• [TASK TO COMPLETE] Reproduce the records from the start through the line containing "will click(x=307, y=244).", swapping "dropdown" for "picker" and leaving everything else unchanged.

• [RECORDS SUPPLIED]
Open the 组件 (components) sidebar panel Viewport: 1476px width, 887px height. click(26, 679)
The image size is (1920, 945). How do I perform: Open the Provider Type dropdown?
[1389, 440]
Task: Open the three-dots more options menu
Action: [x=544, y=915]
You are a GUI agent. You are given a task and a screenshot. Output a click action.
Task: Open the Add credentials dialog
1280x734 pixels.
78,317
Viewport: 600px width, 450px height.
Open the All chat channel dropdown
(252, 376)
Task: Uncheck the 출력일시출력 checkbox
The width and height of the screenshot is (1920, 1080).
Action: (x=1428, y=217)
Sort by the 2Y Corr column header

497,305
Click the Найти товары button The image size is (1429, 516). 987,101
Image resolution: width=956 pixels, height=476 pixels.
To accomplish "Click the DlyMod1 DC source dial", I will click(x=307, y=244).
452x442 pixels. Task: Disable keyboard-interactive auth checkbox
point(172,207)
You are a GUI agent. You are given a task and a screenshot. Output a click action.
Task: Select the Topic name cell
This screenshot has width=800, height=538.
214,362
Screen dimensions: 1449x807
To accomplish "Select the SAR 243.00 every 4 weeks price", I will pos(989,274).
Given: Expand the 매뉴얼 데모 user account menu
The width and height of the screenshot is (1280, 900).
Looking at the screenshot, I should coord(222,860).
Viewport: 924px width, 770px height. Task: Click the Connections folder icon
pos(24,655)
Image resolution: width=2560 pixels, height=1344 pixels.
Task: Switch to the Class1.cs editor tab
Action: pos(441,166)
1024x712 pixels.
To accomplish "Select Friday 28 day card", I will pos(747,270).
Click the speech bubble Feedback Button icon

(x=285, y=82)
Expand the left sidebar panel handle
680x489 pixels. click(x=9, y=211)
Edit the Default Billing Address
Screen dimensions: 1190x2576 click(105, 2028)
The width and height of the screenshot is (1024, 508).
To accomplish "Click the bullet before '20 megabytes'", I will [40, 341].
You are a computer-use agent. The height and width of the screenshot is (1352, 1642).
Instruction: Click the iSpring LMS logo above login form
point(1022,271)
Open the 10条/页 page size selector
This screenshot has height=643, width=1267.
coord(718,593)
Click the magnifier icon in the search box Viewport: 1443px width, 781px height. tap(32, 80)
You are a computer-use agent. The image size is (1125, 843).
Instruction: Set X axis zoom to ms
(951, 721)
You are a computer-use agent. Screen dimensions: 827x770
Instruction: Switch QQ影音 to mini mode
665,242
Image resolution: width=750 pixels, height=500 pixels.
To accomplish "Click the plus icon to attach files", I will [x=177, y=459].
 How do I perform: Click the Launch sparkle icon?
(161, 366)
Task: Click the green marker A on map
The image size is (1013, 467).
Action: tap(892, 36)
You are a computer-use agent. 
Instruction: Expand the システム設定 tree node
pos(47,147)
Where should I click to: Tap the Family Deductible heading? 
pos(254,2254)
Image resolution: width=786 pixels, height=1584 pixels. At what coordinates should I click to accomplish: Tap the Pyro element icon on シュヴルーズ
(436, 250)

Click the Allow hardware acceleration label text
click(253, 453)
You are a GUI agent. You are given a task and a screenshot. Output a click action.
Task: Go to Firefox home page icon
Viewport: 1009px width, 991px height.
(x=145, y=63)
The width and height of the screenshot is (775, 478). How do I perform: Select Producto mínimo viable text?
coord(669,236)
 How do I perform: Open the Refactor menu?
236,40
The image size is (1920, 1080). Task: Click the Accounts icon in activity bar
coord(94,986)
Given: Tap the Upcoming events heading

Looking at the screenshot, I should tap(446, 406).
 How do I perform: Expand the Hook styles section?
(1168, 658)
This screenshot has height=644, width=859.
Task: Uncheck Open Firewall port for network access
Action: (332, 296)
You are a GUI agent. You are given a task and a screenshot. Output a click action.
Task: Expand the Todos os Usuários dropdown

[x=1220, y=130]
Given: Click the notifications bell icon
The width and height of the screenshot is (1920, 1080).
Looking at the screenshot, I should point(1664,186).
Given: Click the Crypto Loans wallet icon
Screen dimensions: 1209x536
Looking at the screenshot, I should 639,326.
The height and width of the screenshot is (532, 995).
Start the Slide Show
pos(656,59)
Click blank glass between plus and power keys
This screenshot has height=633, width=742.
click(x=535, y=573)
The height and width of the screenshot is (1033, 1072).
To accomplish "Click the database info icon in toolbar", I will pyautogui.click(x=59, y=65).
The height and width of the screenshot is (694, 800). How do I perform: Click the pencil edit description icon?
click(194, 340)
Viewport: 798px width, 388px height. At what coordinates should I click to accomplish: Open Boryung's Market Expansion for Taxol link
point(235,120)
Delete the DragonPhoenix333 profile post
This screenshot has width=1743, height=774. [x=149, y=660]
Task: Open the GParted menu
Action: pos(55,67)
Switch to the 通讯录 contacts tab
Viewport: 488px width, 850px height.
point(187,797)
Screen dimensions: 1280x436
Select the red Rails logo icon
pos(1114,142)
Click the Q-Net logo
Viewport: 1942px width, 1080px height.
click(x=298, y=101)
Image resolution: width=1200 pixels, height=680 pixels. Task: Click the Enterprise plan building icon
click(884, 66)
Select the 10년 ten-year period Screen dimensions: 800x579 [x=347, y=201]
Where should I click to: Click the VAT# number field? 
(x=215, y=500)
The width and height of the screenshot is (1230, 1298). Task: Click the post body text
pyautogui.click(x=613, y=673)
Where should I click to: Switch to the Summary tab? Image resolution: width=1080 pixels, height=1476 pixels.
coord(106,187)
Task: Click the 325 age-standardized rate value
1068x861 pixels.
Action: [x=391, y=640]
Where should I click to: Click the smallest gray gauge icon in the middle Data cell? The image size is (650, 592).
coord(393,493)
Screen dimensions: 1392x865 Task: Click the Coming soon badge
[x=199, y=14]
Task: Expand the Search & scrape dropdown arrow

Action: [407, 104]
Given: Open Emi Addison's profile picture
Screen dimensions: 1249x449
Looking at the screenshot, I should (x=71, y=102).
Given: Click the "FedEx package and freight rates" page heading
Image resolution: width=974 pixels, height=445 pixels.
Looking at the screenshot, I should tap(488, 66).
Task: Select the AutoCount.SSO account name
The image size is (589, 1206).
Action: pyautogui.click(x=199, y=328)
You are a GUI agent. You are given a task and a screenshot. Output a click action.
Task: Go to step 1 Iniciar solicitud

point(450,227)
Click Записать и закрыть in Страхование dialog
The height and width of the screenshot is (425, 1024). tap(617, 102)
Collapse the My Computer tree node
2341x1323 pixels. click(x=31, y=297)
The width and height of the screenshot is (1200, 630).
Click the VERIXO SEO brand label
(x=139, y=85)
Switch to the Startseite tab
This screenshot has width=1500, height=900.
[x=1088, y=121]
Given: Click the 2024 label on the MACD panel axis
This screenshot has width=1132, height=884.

• [WRITTEN SOLUTION]
Open the 组件 (components) sidebar panel Viewport: 1476px width, 887px height. click(26, 679)
The image size is (1920, 945). How do I perform: Open the Provider Type picker?
[1389, 440]
Task: Open the three-dots more options menu
Action: [x=544, y=915]
You are a GUI agent. You are given a task and a screenshot. Output a click action.
Task: Open the Add credentials dialog
1280x734 pixels.
78,317
Viewport: 600px width, 450px height.
Open the All chat channel picker
(252, 376)
Task: Uncheck the 출력일시출력 checkbox
The width and height of the screenshot is (1920, 1080).
Action: (x=1428, y=217)
Sort by the 2Y Corr column header

497,305
Click the Найти товары button The image size is (1429, 516). 987,101
Image resolution: width=956 pixels, height=476 pixels.
To accomplish "Click the DlyMod1 DC source dial", I will click(x=307, y=244).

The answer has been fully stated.